The line with "This screenshot has height=622, width=1008." and each line following it, up to the final line of the data, should be set down exactly; pictures stay out.

(Stored items)
>>>
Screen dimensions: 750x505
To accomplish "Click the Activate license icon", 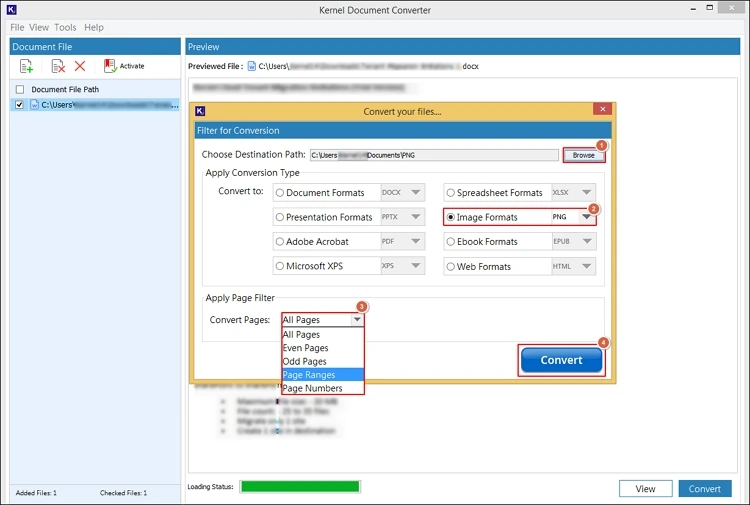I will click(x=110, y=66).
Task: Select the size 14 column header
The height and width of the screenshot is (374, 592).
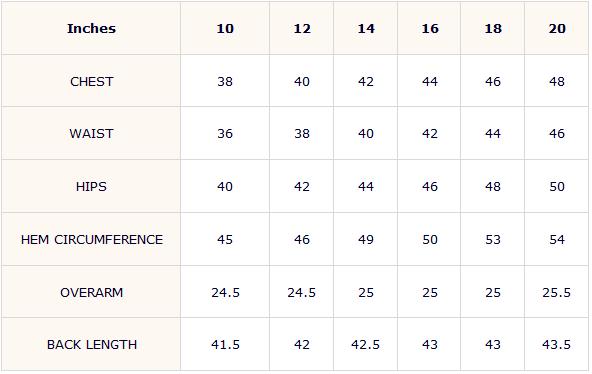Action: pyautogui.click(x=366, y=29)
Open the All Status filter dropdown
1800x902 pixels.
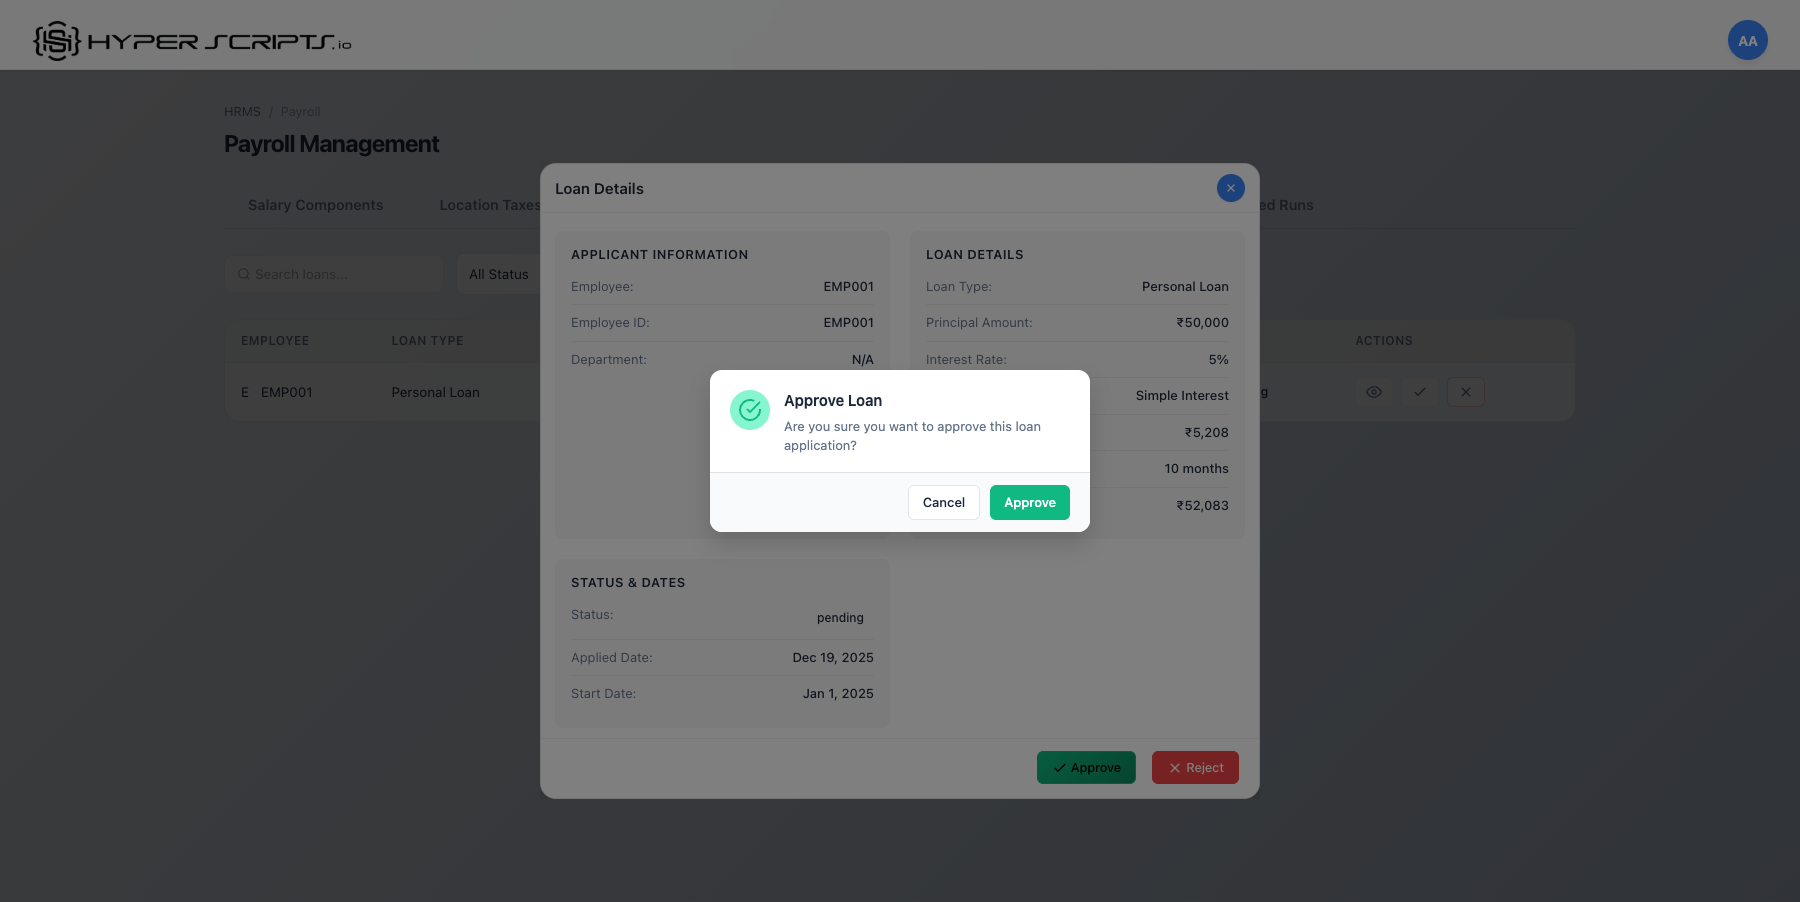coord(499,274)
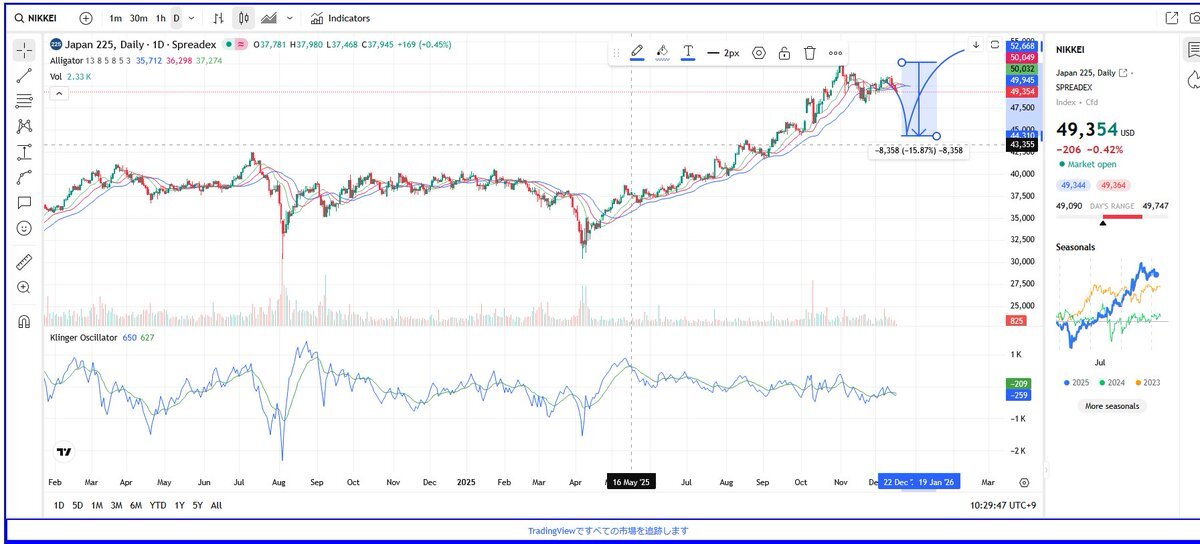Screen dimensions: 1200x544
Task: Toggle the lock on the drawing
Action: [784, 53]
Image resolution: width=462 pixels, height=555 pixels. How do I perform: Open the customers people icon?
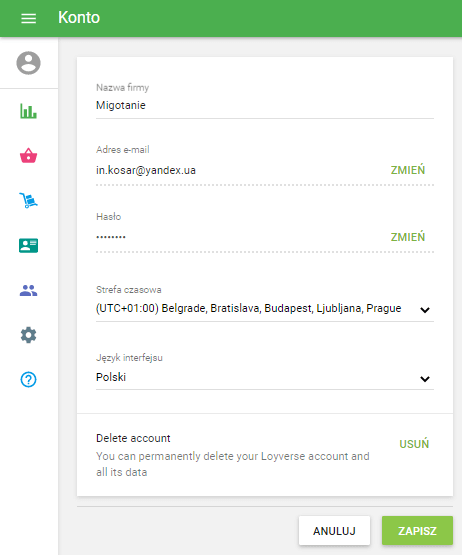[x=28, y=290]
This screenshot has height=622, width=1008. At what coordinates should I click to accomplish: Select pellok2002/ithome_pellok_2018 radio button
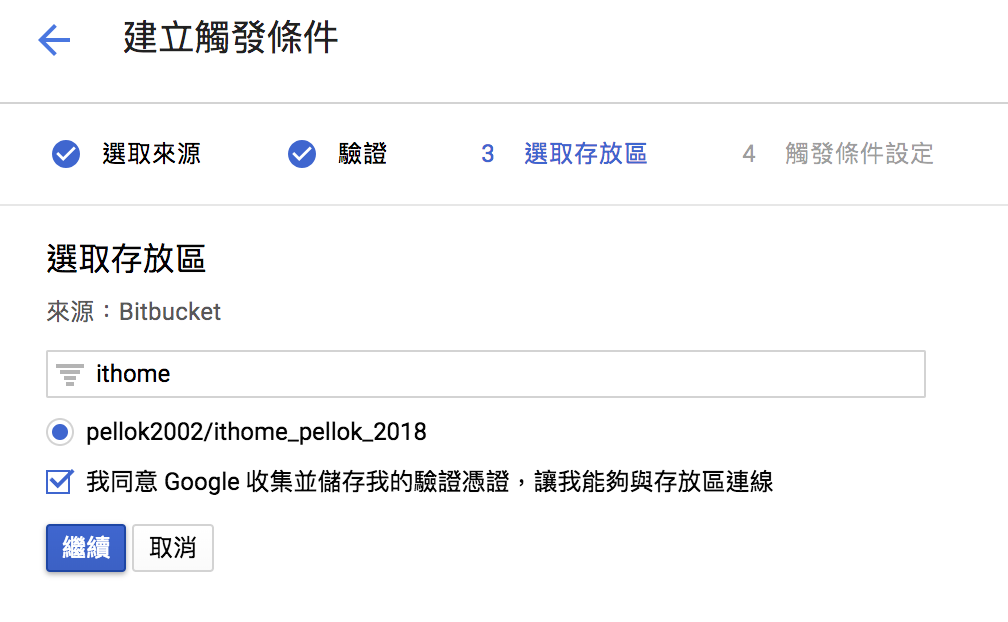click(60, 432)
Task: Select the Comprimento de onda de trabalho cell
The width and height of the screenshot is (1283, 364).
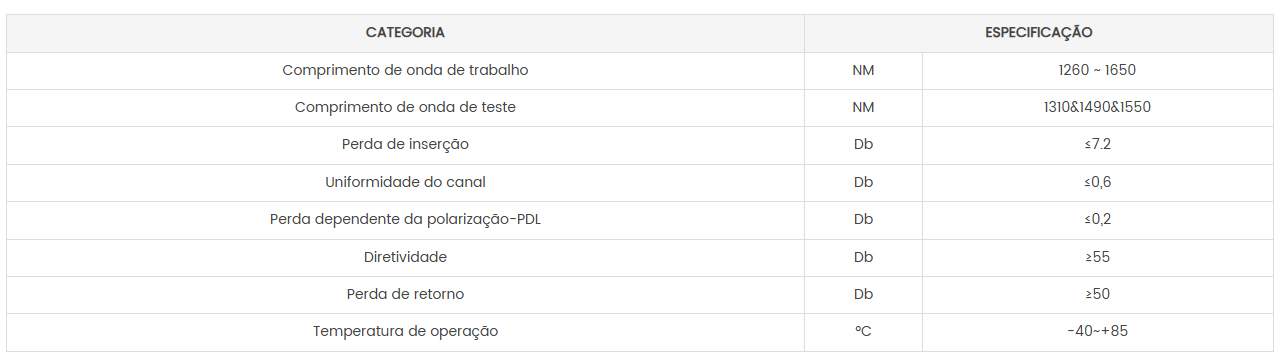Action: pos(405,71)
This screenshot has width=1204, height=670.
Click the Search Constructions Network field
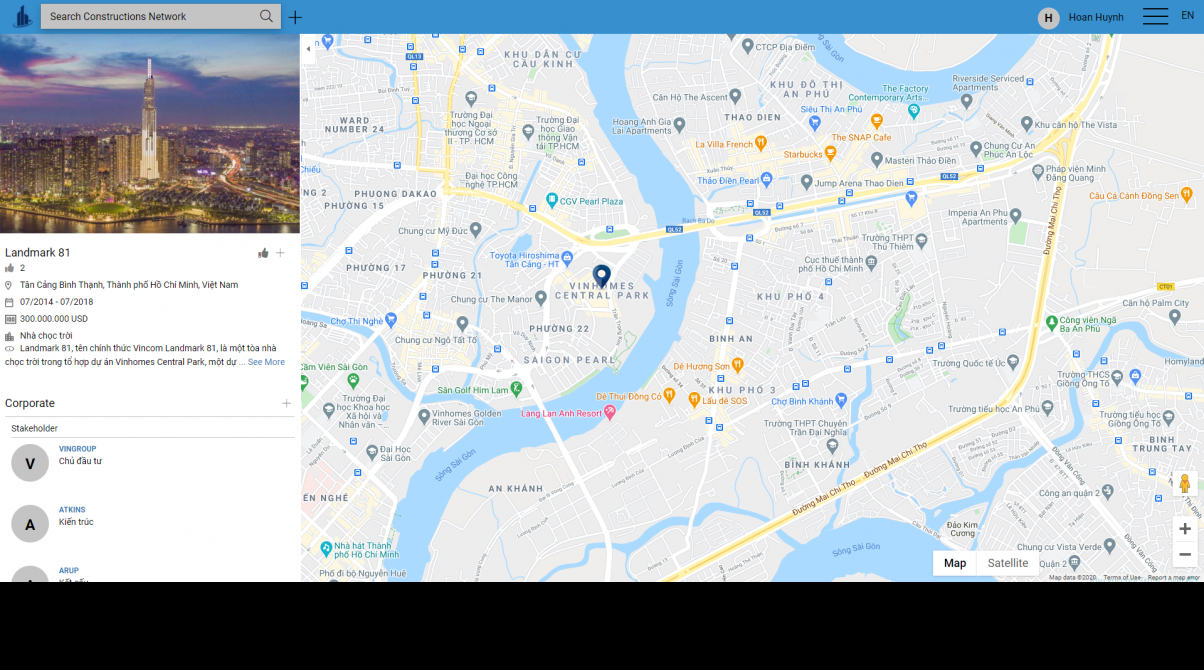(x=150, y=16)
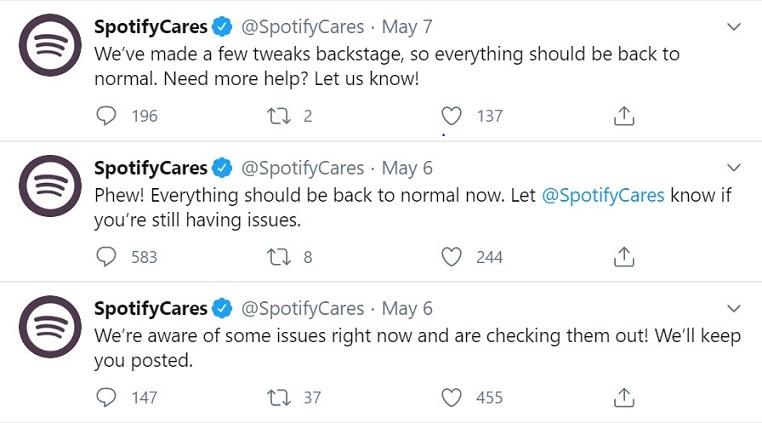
<<<
• [Solution for this task]
This screenshot has height=622, width=1008. At what coordinates should I click to accomplish: Select pellok2002/ithome_pellok_2018 radio button
click(60, 432)
Task: Select the Comprimento de onda de trabalho cell
The width and height of the screenshot is (1283, 364).
Action: pos(405,71)
This screenshot has width=1204, height=670.
Click the Search Constructions Network field
(x=150, y=16)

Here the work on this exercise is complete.